Gece yatağa yattığımda kitabı yeni bitirmiştim ve içimde hafif bir heyecan vardı, çünkü ertesi gün Buket Uzuner’in söyleşisine katılacaktım. Kitaptan bana kalan düşüncelerin etkisiyle uyumaya çalışırken birden aklıma şu soru geldi: kitabı bir cümle ile anlatmam istense ne derim? Bu sorudan sonra, uykum kaçmıştı!
Kitapta Defne Kaman’ın maceraları ile birlikte başta Umay Bayülgen‘in, Komiser Ümit Kaman’nın, Sahaf Semahat’in ve diğer karakterlerin hayatına çok keyifle tanık oluyoruz. Onların hayatları bizlere kendi toplumsal ve bireysel durumumuz hakkında ayna oluyor. Çok küçük ayrıntılarda temel sorunlarımız ile yüzleşiyoruz. Örneğin, toplumumuzun kadına bakışı, farklılıklara gösterdiğimiz toleransın düzeyi, doğayı nasıl algıladığımız vb. gibi. Kitabın kurgusunda ise referans olarak Şamanizm ve Kutadgu Bilig alınmış.
Şamanizm bireyi ve toplumun tümünü ilgilendiren toplumsal bir olgu. Antropolojik açıdan ve dinler tarihi açısından çok çeşitli şekillerde ele alınmış. Şamanlık, Orta Asya ‘da yaşayan eski Türklerin, Moğolların ve başka birçok kavmin inancı ve zamanla da geleneğe dönüşmüş bir inanç. Bugüne geldiğimizde ise günlük ritüellerimizde, kullandığımız simgelerde ve pek çok şekilde farkında olmadığımız etkileri ile karşılaşıyoruz.
Kutadgu Bilig ise Yusuf Has Hacib tarafından 11.yüzyılda yazılan bir mutluluk bilgisi kitabı. 6.645 beyit ve 13.920 mısradan oluşan Türk kültür tarihinin en muazzam eserlerinden biri. Eseri okumaya başladığınız ilk andan itibaren kendinizle ve bugününüzle yüzleşmeniz kaçınılmaz. Enteresan bir şekilde bugününüzü 11. Yüzyılda yaşıyorsunuz.

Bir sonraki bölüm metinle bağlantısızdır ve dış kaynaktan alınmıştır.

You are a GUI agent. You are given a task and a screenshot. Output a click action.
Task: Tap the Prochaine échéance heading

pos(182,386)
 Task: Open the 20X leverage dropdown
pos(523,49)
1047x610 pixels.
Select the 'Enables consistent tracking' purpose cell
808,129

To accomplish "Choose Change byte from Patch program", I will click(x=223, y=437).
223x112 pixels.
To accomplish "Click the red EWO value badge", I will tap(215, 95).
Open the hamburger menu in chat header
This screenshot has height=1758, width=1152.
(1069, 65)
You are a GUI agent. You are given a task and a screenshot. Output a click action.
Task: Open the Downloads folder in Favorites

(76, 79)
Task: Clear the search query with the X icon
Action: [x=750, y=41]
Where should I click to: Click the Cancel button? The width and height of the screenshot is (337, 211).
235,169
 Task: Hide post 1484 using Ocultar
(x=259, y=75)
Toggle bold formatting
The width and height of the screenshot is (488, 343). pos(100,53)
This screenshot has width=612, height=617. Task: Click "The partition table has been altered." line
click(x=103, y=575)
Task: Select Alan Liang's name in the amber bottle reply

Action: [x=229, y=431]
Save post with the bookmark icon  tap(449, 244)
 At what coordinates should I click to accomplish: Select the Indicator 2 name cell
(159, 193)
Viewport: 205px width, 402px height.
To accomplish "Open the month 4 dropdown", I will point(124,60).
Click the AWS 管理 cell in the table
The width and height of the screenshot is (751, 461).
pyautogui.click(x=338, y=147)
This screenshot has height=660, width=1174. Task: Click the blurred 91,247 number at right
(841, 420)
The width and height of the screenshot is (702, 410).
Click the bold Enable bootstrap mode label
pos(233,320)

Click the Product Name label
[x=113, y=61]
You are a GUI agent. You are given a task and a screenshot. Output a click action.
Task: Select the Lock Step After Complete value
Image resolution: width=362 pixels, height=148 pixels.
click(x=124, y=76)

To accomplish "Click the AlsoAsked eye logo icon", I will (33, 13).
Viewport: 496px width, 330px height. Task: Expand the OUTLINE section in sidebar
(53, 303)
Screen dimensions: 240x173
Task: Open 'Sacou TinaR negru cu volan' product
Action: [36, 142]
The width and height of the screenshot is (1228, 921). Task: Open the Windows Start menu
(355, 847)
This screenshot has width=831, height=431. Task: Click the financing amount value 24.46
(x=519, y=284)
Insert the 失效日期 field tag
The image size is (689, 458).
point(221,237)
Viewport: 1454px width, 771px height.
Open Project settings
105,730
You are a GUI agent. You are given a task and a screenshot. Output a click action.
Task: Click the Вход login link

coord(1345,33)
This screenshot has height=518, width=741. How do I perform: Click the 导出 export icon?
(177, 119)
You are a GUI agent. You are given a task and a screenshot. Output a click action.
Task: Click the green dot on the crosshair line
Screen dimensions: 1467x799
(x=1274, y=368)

Şamanizm’in ve Kutadgu Bilig’in etkisi ile su gibi akan kurguda kitabı okumaya devam ederken SU Kitabı ile karşılaşıyoruz ve Komiser Ümit ile birlikte okumaya başlıyoruz. SU, abıhayattır. Bütün akanlar arasında sadece SU’ dur, insanın dışını yıkarken içini de temizleyen. SU kuttur, saadettir, SU devlettir. SU kaybolmaz. SU döner. SU dolaşır. SU akar. SU geçer. SU uçar. SU yağar. SU uyur.
Ve SU bilir.
Komiser Ümit ile birlikte SU Kitabı’nı okumaya başladığımda suyu düşünmeye başladım; su benim için neyi ifade ediyor diye sordum kendime. Su akış demek. Akışta olmak ise geçmiş ile bağlantıyı koparmadan bugünüme ve geleceğe bakmak benim için. Yeni diye nitelendirdiğimiz fikirlerin, durumların ve olayların aslında geçmişten başlayıp, bugünden geçerek geleceğe uzanan bir yolculuğunun olduğunun simgesi SU.
Su elementini imgeleştirerek içinde bulunduğumuz duruma ve karşılaştığımız olaylara baktığımızda, bunları anlayabilmek için durumun ve olayların kaynağından itibaren nasıl bugüne geldiğini ve yüzleştiğimiz gerçekliğin devam eden bir sürecin anı olduğunu bilmeye ihtiyacımız var. Çünkü, SU kaybolmaz. SU döner. SU dolaşır. SU akar. SU gezer. SU uçar. SU yağar. SU uyur. Ve SU bilir.
Bu döngüyü ve bütünselliği gözden kaçırdığımızda gerek bireysel gerekse toplumsal sıkıntılarla yüzleşiyoruz. Bugün içinde olduğumuz ve bizi üzen olaylara baktığımızda geçmişten getirdiğimiz değerlerimizi ve anlayışımızı görmezden geldiğimizi, aslında akışı unuttuğumuzu ve anlık duygularla durumlara ve olaylara baktığımızı gözlemleyebiliriz. Anlık yaklaşımlar da bizi döngünün dışına çıkartıyor ve sağlıklı bir gelecek kurmamızı engelliyor.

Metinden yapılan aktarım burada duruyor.